John July 20, 2022 1:38 AM

hmm….

Curious that a ‘phone’ cannot call or text a nearby phone directly with no ISP in the middle or ‘connected’ to it? Why not??!!

A working version of zoiper disappeared from my direct manufacturer purchased open phone once it was on an ISP’s network.

Where is Linux and ‘open’ source when you want things to just work?

John

Paul July 20, 2022 5:21 AM

@TED
The EU has a whole committee (PEGA)… Yes, Spain, Greece, Italy would never violate the human rights of their people or political opponents. EU, epitome of tiny iron fist in velvet glove.

Winter July 20, 2022 5:39 AM

@Paul

EU, epitome of tiny iron fist in velvet glove.

Human rights are taken seriously by courts in Europe. That cannot be said of all other states.

@Winter July 20, 2022 12:44 PM

If Spain, Italy, Greece, and soon to be Turkey are part of the EU, then, no, human rights are just are facade.

Ted July 29, 2022 3:45 PM

@Bruce

I appreciate your added comments on this post.

I found the Gizmodo article “Blacklist and Bankrupt Abusive Spyware Makers… ” particularly poignant since I’ve been listening to the audiobook “American Kleptocracy: How the U.S. Created the World’s Greatest Money Laundering Scheme in History.”

I haven’t finished the book yet (at 60%) but I’m finding it to be both unsettling and informative. I hope there are more positive developments in the later chapters.

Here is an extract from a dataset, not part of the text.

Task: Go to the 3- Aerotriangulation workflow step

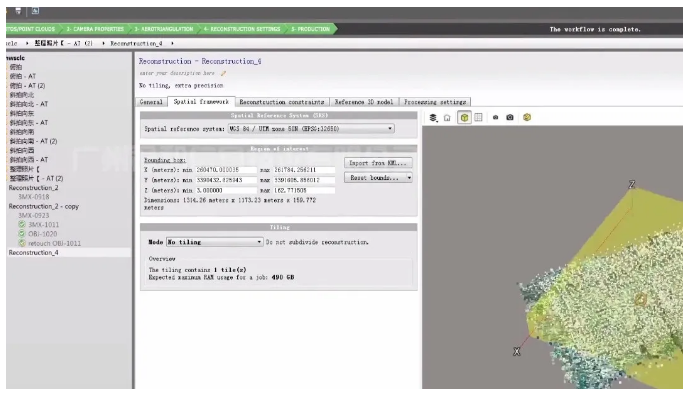Action: coord(163,29)
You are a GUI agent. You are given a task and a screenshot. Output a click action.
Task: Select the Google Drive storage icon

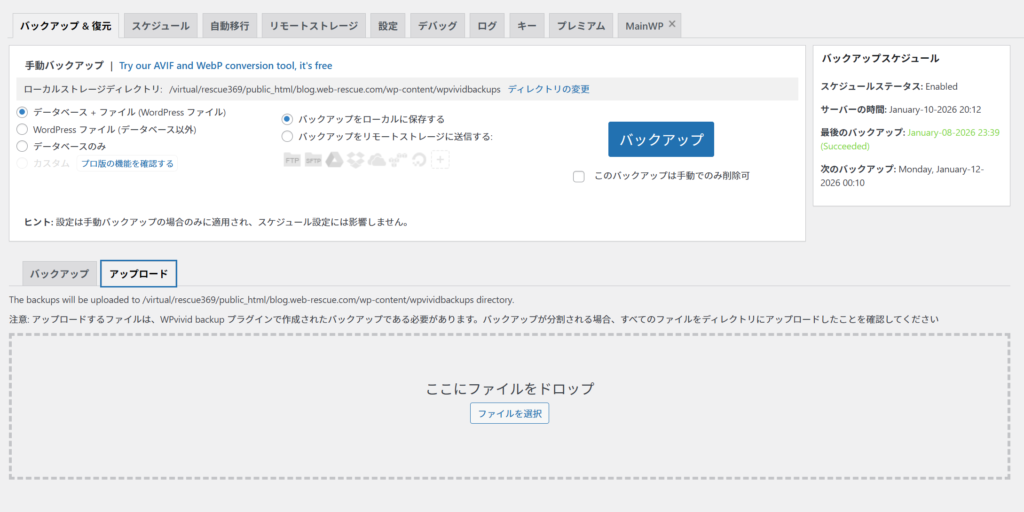click(334, 160)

Let me just say I had no idea how easy it was to create shell companies in certain US states, particularly Delaware, Nevada, and Wyoming. Since it was (or is?) fairly trivial to obscure beneficiary info or exploit various other legal loopholes, I’m really interested in how funding for national security threats will be traced.

Oddly enough, it took The Patriot Act to push through more, and much needed, anti-money laundering legislation that previously went unratified.